The _Munjit_ is an article of much consequence; it is exported chiefly to
China and Bombay, some goes to Persia; the roots are occasionally dug up
after two years, but the better practise is to allow them five to seven:
the price is six Hindostanee maunds for a rupee. The herb is used for
camel fodder. The Affghan name is _Dlwurrung_.
The common Artemisia of this place is called _Turk_; the camels are not
so fond of it, as they were of the Sinab and Quettah sort; perhaps this
is due to their preferring Joussa, which is found in abundance.
The carrot is called _Zurduk_; it is dug in the cold months, and sown in
July; three seers are sold for a pice: both men and cattle use it.
_Turbooj_, (watermelon,) ripens in June; it is not watered after
springing up; four seers are sold for a pice. But I have not seen much
of this fruit.
The wheat is watered according to the quality of the soil, the better the
soil the less water is required, and this varies from four to eight
repetitions of water. _Jhow_ requires two waterings less. Wheat is
considered dear if less than one maund is sold for the rupee. One year
ago, three maunds of barley, and four of wheat were sold for a rupee.
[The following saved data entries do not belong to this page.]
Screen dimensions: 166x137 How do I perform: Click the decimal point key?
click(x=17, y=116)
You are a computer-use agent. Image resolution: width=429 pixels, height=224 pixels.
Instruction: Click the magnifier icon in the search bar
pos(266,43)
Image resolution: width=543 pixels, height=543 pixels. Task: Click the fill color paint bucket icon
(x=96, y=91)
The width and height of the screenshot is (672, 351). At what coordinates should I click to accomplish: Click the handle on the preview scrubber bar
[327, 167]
Iris odora, _Soosumbur_; (the two kinds, and _Datura_ has the same name)
is indigenous.
The timber trees, or rather trees not producing fruit, and which the
_Moolla_ thinks very lightly of, are the _Chenar_, (plane), _Pudda_,
(Poplar?), Baid, _Sofaida_.
The fig trees are often planted in rows, they are very umbrageous, and
look very healthy. These, and the mulberry, are the most common; next
are the bullace and damson. Neither are worth introducing to India, nor
have I seen any thing yet in the country that is so.
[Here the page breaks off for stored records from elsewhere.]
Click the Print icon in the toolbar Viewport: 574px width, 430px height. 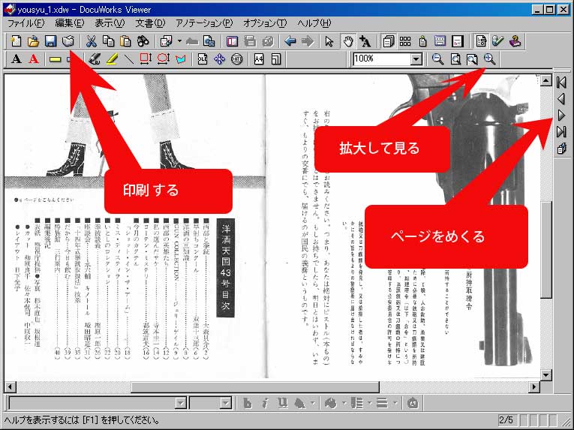[x=68, y=41]
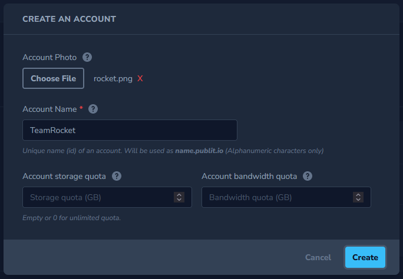Screen dimensions: 403x279
Task: Increase the storage quota with the up arrow
Action: click(x=179, y=195)
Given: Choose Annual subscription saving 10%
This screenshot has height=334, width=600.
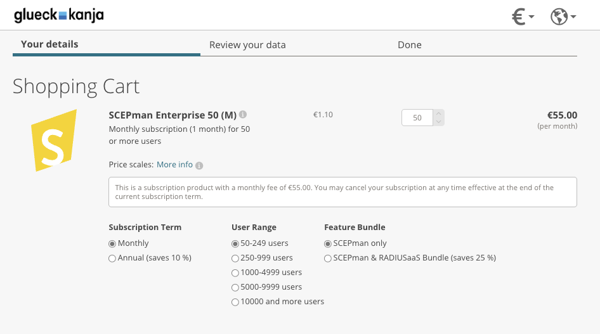Looking at the screenshot, I should pyautogui.click(x=112, y=258).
It is certainly the interest of the inhabitants to keep the army here as
long as our commissariat places so many rupees in their hands. It may
indeed be questionable whether with an overpowering army, the rates paid
for grain and other supplies for the troops should not be established by
authority rather than advancing money for grain at exorbitant rates, when
the crops are entirely within the command of foraging parties. _Atta_
now sells at two and three-quarter seers the rupee, a mere nominal fall,
for the dealers will only give fifteen annas for a Company's rupee.
There is a curious _hazy_ appearance of the atmosphere over the city in
the evening, occasioned by fine dusty particles from cattle, suspended in
air; which, from their fineness, are long in subsiding.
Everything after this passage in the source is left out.